◆ Exercises ◆
1. Return the part of the Barnard Awards notice starting with "You can see" and going on through "Egmond (Dolichospermum cyanobacteria).", copied word for word.
2. Answer these questions from the Barnard Awards notice:
(a) Who co-ordinated the entries before they went to the judge?
(b) On what date was the virtual Annual Exhibition of Microscopy held?
(c) For which subject did Deborah Kapell receive a certificate?
3. According to the Barnard Awards notice, why was the judge's job difficult? Answer in one to three sentences.

◆ Excerpt ◆
== Segment start ==

Barnard Awards for Photomicrographs – 2020
Mike Gibson co-ordinated the entries before passing them on to the judge. Alan Edwards LRPS judged the photomicrographs before they were revealed at the virtual Annual Exhibition of Microscopy on Wednesday 30th September 2020, and had the difficult job of deciding which of the excellent images from members of the Quekett, the Iceni Microscopy Study Group and the Postal Microscopical Society were of a sufficiently high standard to deserve a certificate.
You can see the submitted photomicrographs in these galleries:
The entries that deserved certificates were announced after the lecture on Saturday 3rd October. Certificates were awarded to Anne Algar (Brine shrimp), Chris Green (Spirophthalmidium emaciatum), David Linstead (Daphnia head and shoulders portrait), David Spears (Pollen grains on aconite anther), Deborah Kapell (Volvox aureus with zygotes), Gordon Brown (Testate amoeba Centropyxis), Tony Pattinson (Triops cancriformis ventral view) and Wim van Egmond (Dolichospermum cyanobacteria).

== Segment end ==

◆ Records shown ◆
== Segment start ==

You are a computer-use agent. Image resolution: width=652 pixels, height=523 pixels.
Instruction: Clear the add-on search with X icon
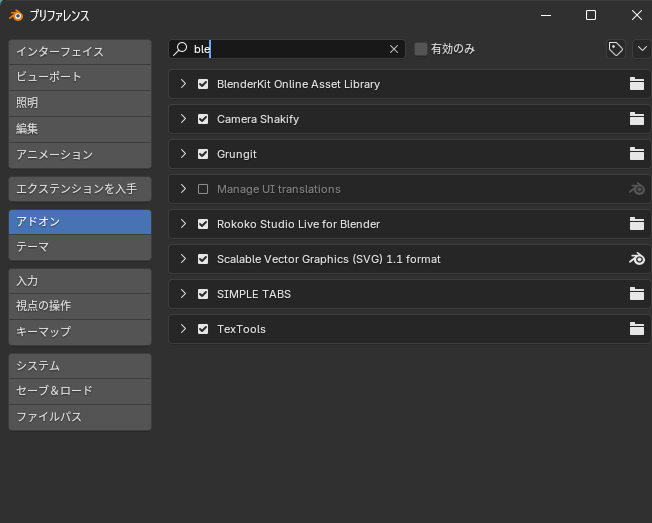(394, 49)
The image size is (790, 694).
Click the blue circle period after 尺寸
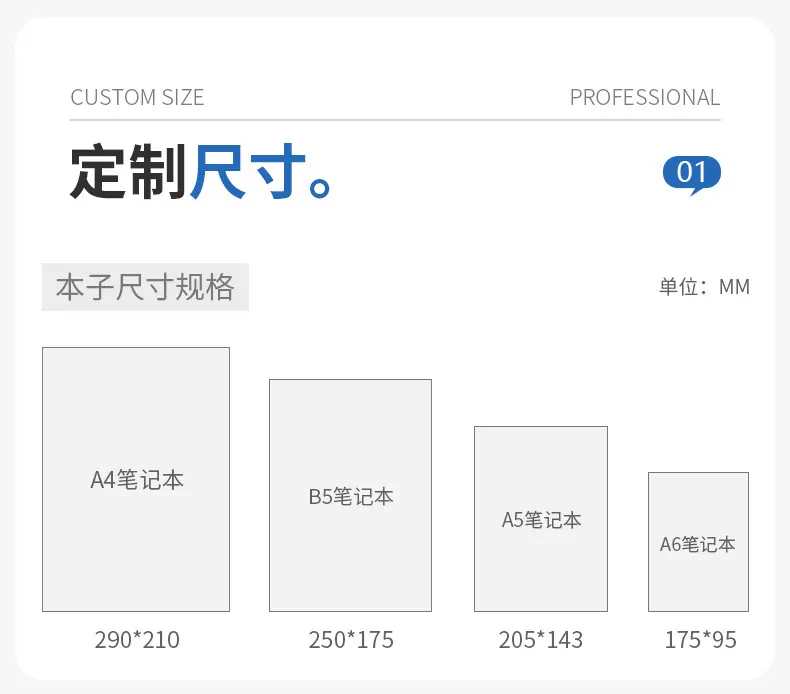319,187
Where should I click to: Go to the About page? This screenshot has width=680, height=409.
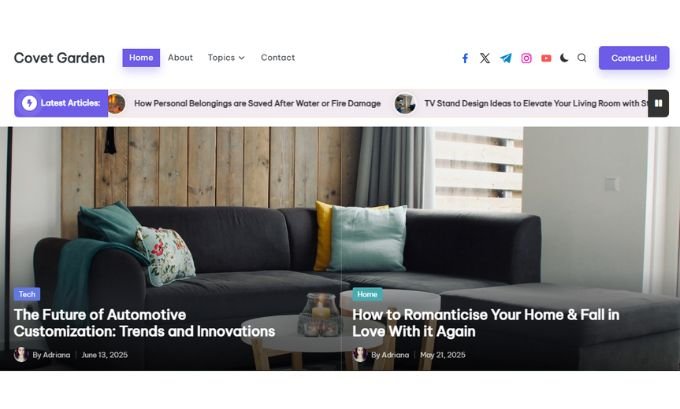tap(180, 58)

== Segment end ==

◆ Results by task ◆
1.
You can see the submitted photomicrographs in these galleries:
The entries that deserved certificates were announced after the lecture on Saturday 3rd October. Certificates were awarded to Anne Algar (Brine shrimp), Chris Green (Spirophthalmidium emaciatum), David Linstead (Daphnia head and shoulders portrait), David Spears (Pollen grains on aconite anther), Deborah Kapell (Volvox aureus with zygotes), Gordon Brown (Testate amoeba Centropyxis), Tony Pattinson (Triops cancriformis ventral view) and Wim van Egmond (Dolichospermum cyanobacteria).

2.
(a) Mike Gibson
(b) Wednesday 30th September 2020
(c) Volvox aureus with zygotes

3. The images submitted by members of the Quekett, the Iceni Microscopy Study Group and the Postal Microscopical Society were excellent. From these, Alan Edwards had to decide which were of a sufficiently high standard to deserve a certificate.